- _LISTED RECORDS_
----

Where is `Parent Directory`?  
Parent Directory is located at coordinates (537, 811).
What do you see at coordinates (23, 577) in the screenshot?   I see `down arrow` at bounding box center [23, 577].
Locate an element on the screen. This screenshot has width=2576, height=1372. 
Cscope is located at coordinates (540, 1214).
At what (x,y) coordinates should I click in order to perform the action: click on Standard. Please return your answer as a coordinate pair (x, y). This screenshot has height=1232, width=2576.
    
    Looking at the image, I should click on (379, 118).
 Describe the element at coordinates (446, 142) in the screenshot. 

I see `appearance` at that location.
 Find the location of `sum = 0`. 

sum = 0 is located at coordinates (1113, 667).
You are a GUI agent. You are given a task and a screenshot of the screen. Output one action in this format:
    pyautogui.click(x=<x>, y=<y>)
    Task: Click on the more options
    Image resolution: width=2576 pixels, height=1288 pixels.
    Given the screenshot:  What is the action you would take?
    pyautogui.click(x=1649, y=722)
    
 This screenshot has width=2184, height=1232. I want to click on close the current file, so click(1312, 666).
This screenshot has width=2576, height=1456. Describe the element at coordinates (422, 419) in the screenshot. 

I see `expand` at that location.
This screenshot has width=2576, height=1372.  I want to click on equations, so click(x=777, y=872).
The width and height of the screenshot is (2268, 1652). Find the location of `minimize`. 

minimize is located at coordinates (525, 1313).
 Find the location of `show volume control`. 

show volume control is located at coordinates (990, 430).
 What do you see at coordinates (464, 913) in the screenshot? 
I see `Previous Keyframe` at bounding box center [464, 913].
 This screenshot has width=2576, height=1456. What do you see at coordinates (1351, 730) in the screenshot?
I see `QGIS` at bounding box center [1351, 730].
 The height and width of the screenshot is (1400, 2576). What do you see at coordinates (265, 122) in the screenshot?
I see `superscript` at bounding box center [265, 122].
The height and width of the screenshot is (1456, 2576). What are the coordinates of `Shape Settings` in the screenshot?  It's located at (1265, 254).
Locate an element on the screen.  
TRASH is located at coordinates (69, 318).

----

Reproduce every one of the records above verbatim, keeping each line unchanged.

Where is `Parent Directory`?  
Parent Directory is located at coordinates (537, 811).
What do you see at coordinates (23, 577) in the screenshot?   I see `down arrow` at bounding box center [23, 577].
Locate an element on the screen. This screenshot has width=2576, height=1372. 
Cscope is located at coordinates (540, 1214).
At what (x,y) coordinates should I click in order to perform the action: click on Standard. Please return your answer as a coordinate pair (x, y). This screenshot has height=1232, width=2576.
    
    Looking at the image, I should click on (379, 118).
 Describe the element at coordinates (446, 142) in the screenshot. 

I see `appearance` at that location.
 Find the location of `sum = 0`. 

sum = 0 is located at coordinates (1113, 667).
You are a GUI agent. You are given a task and a screenshot of the screen. Output one action in this format:
    pyautogui.click(x=<x>, y=<y>)
    Task: Click on the more options
    Image resolution: width=2576 pixels, height=1288 pixels.
    Given the screenshot:  What is the action you would take?
    pyautogui.click(x=1649, y=722)
    
 This screenshot has width=2184, height=1232. I want to click on close the current file, so click(1312, 666).
This screenshot has width=2576, height=1456. Describe the element at coordinates (422, 419) in the screenshot. 

I see `expand` at that location.
This screenshot has width=2576, height=1372.  I want to click on equations, so click(x=777, y=872).
The width and height of the screenshot is (2268, 1652). Find the location of `minimize`. 

minimize is located at coordinates (525, 1313).
 Find the location of `show volume control`. 

show volume control is located at coordinates (990, 430).
 What do you see at coordinates (464, 913) in the screenshot? 
I see `Previous Keyframe` at bounding box center [464, 913].
 This screenshot has width=2576, height=1456. What do you see at coordinates (1351, 730) in the screenshot?
I see `QGIS` at bounding box center [1351, 730].
 The height and width of the screenshot is (1400, 2576). What do you see at coordinates (265, 122) in the screenshot?
I see `superscript` at bounding box center [265, 122].
The height and width of the screenshot is (1456, 2576). What are the coordinates of `Shape Settings` in the screenshot?  It's located at (1265, 254).
Locate an element on the screen.  
TRASH is located at coordinates (69, 318).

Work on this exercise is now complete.